I'd still look at the data from SEMRush, Ahrefs, SpyFu, etc because that's how real marketers roll. We look at everything available to us and make up our own minds. Just don't get dead set on ONLY using those. Find out why it might be flawed and cover your ass for that just in case.

How do you approach a client who is looking to use PPC only for awareness? They're currently happy just knowing that people visit the site. Do you aim for cheap CPCs and traffic volume? Or do you try to get them to shift their focus on converting that traffic into email signups, lead captures, etc.

At some point it is extremely hard to change someone's mind. Knowing that, give them what they want right now, but build a few other campaigns in the background that are paused and ready to go based on conversions and signups.

Sometime in the future they will realize they want to focus more on doing stuff with this traffic and you will have the campaigns ready to go and possibly some data behind them too to show at the right time.

I've had a couple clients like this and I generally build it out in the background and keep paused. I work them over the next 4-8 weeks on going down this road with little open loops on each convo that finally get them to bite and at least give me a testing budget for it.
 
I got a question for everyone because I want to see how you will react.

How do you know when it's time to cut a keyword? What do you look at?
 
Knowing that, give them what they want right now, but build a few other campaigns in the background that are paused and ready to go based on conversions and signups.

Thanks! Would you build that out in the account or Adwords Editor?

I got a question for everyone because I want to see how you will react.
• • •
Task goal — Can you return the whole PPC discussion above, word for word?

Given material —
• • •
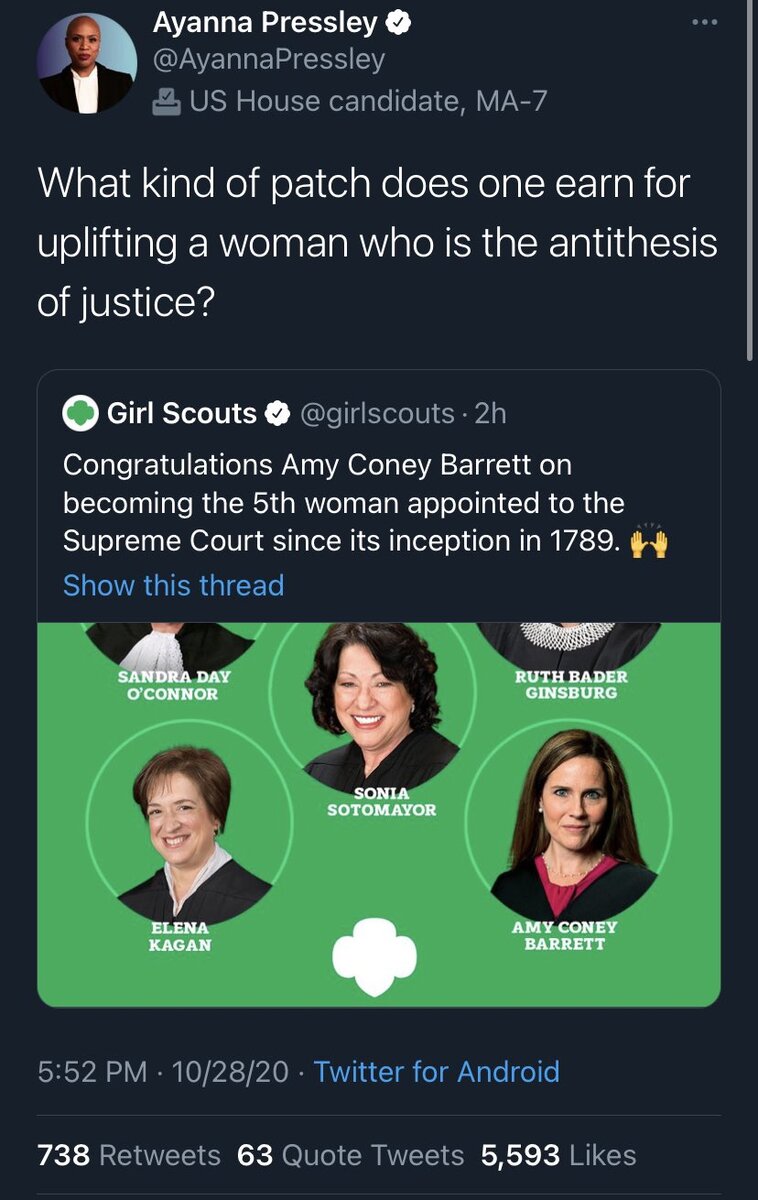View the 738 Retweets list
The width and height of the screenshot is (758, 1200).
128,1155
• • •
Final answer —
I'd still look at the data from SEMRush, Ahrefs, SpyFu, etc because that's how real marketers roll. We look at everything available to us and make up our own minds. Just don't get dead set on ONLY using those. Find out why it might be flawed and cover your ass for that just in case.

How do you approach a client who is looking to use PPC only for awareness? They're currently happy just knowing that people visit the site. Do you aim for cheap CPCs and traffic volume? Or do you try to get them to shift their focus on converting that traffic into email signups, lead captures, etc.

At some point it is extremely hard to change someone's mind. Knowing that, give them what they want right now, but build a few other campaigns in the background that are paused and ready to go based on conversions and signups.

Sometime in the future they will realize they want to focus more on doing stuff with this traffic and you will have the campaigns ready to go and possibly some data behind them too to show at the right time.

I've had a couple clients like this and I generally build it out in the background and keep paused. I work them over the next 4-8 weeks on going down this road with little open loops on each convo that finally get them to bite and at least give me a testing budget for it.
 
I got a question for everyone because I want to see how you will react.

How do you know when it's time to cut a keyword? What do you look at?
 
Knowing that, give them what they want right now, but build a few other campaigns in the background that are paused and ready to go based on conversions and signups.

Thanks! Would you build that out in the account or Adwords Editor?

I got a question for everyone because I want to see how you will react.